Typhoon hits Philippine coconut oil exports

A worker uses a chainsaw to cut a coconut tree into a lumber at a village in the Typhoon Haiyan-stricken town of Jaro, Leyte province, central Philippines on February 17, 2014

Philippine coconut oil exports fell 35 percent at the start of this year, driving up global prices, after a super typhoon destroyed millions of trees, an industry group said Tuesday. In normal times the Philippines accounts for more than 40 percent of world exports in the oil, which is used in daily items such as detergents, bath soap and margarine, according to the United Coconut Association of the Philippines.
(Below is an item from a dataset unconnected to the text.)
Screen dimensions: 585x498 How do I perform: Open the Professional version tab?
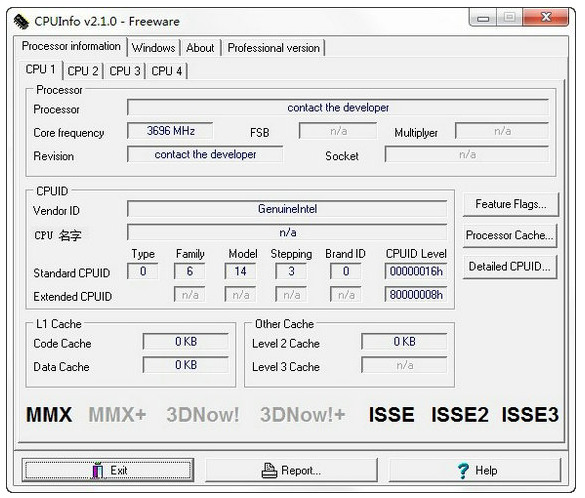(273, 48)
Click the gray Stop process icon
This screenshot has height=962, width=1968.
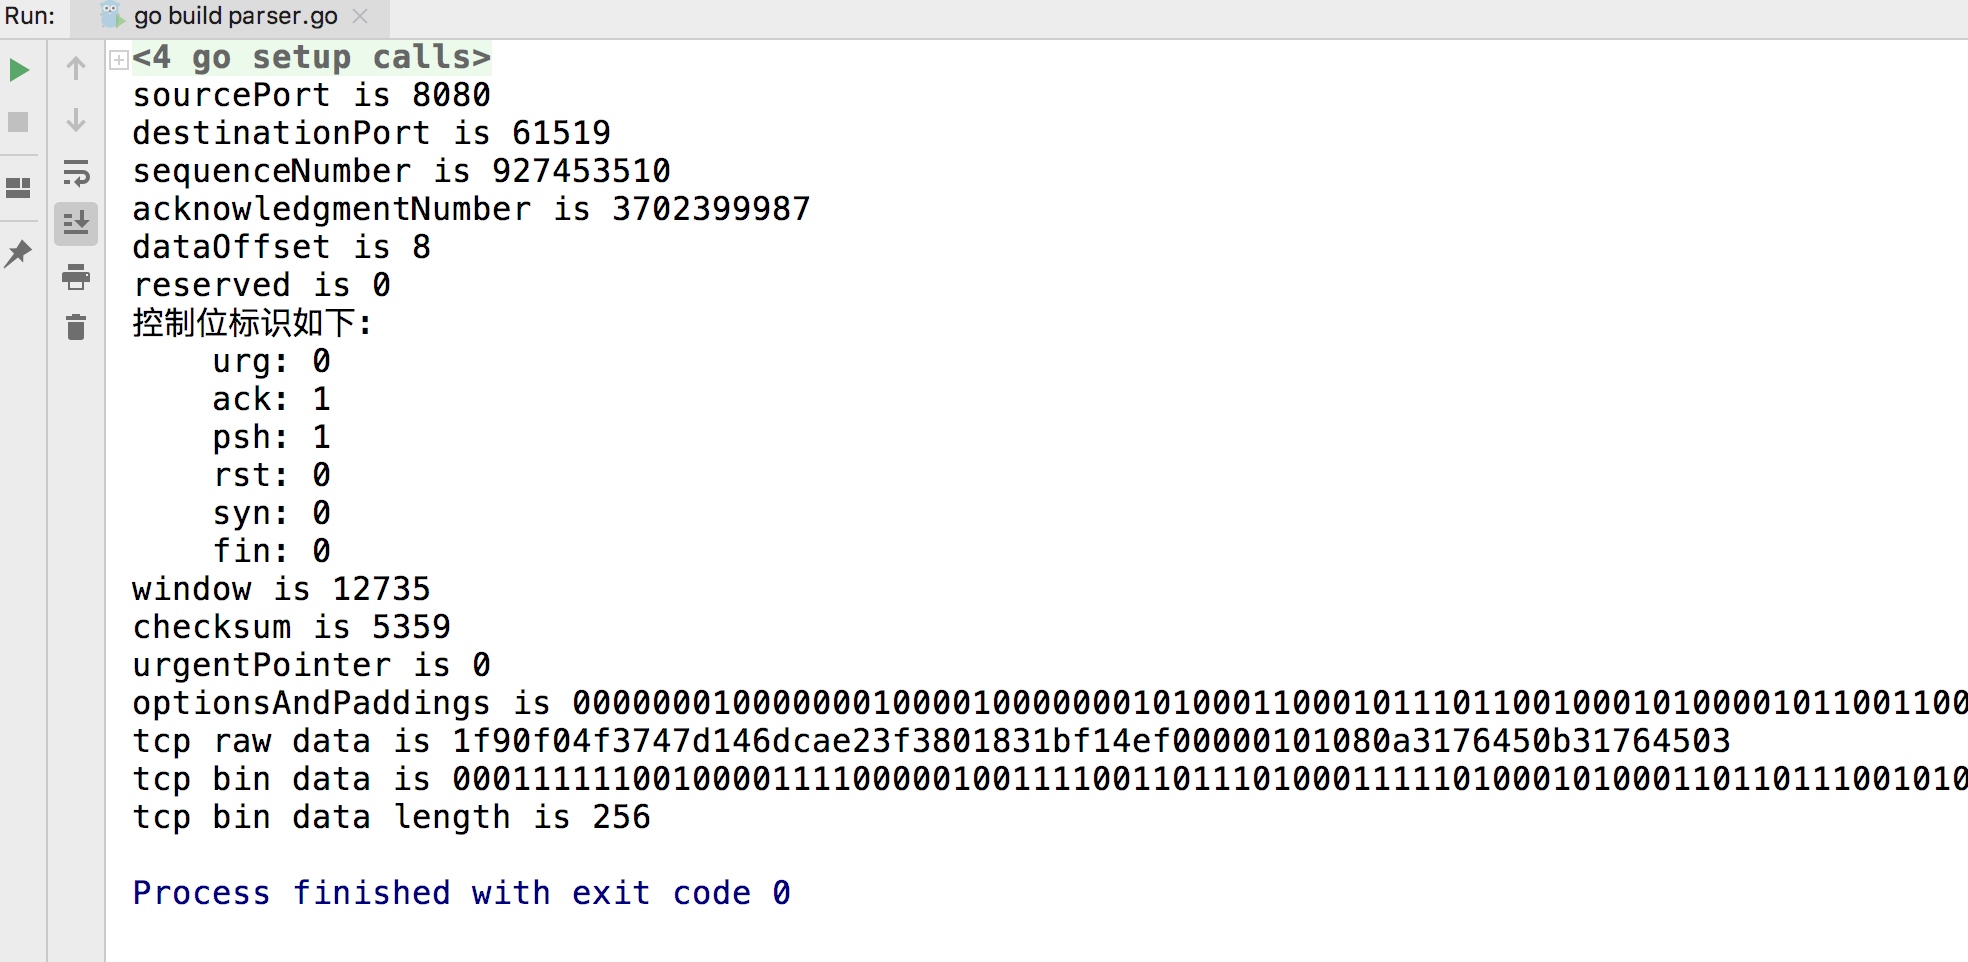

Super Typhoon Haiyan, which killed or left missing about 8,000 people in November last year, also destroyed or severely damaged about 10 percent of the nation's coconut trees. This led to coconut oil exports falling to 143,870 tonnes in January and February, a drop of 35.2 percent for the same period last year, the association said, warning a quick turnaround was impossible. "It will take several years for the supply to normalise (even) if we replant what has been lost during the typhoon," the association's executive director, Yvonne Agustin, told AFP. "We are of course projecting a reduction in volume this year, and that would lead to increased prices in the world market." Agustin said coconut oil prices were already "substantially higher" than before the typhoon, with the commodity currently trading at $1,445 a tonne. While she could not give exact pre-typhoon prices, the Indonesia-based Asian and Pacific Coconut Community reported on its website that coconut oil sold for $810 a tonne in June last year.